EXERCISE DESCRIPTION> Search the entries for the word "menu" and pull out each line that has it.

------ EXERCISE DATA ------

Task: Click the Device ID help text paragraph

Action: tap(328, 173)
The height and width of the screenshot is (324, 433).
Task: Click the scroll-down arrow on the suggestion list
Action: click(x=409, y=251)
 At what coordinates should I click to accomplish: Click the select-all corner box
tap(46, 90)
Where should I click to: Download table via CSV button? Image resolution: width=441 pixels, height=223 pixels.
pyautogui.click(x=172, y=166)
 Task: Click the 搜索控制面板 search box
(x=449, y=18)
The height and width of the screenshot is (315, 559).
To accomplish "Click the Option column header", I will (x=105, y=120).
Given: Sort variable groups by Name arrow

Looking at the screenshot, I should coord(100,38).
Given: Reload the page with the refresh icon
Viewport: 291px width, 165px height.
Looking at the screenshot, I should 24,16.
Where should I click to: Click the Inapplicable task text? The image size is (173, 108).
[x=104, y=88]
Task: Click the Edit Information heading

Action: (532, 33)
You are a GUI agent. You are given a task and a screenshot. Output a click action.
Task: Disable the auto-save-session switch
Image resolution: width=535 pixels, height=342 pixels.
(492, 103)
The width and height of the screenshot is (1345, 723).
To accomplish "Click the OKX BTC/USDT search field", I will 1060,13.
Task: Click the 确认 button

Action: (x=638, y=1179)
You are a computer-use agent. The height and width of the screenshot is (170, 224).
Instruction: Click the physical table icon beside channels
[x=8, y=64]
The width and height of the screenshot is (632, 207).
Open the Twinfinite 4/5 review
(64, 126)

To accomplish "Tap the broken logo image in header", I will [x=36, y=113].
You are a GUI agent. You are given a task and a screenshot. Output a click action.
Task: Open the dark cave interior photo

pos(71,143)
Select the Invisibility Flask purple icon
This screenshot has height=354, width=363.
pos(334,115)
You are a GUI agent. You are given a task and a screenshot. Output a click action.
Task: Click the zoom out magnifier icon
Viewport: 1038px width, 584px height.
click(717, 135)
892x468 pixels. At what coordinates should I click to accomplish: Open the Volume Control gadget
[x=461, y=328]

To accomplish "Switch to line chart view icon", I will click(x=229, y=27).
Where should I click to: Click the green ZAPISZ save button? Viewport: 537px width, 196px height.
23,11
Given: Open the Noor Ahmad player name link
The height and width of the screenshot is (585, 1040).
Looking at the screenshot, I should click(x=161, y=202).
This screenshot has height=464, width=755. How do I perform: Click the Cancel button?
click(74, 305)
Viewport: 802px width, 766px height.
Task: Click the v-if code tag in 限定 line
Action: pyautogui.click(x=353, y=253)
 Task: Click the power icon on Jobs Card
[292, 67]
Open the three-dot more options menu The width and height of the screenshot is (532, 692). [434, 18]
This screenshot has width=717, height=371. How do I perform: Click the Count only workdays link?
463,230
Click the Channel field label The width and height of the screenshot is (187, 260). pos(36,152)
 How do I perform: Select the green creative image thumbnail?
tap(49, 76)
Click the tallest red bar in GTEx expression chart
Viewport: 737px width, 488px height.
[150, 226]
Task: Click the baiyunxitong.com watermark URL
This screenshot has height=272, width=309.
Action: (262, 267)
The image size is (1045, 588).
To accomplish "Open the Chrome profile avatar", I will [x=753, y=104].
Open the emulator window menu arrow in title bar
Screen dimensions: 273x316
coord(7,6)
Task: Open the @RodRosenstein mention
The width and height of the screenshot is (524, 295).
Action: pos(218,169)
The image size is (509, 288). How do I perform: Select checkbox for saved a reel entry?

------

THE COMPLETED TASK>
Open the three-dot more options menu The width and height of the screenshot is (532, 692). [434, 18]
Open the emulator window menu arrow in title bar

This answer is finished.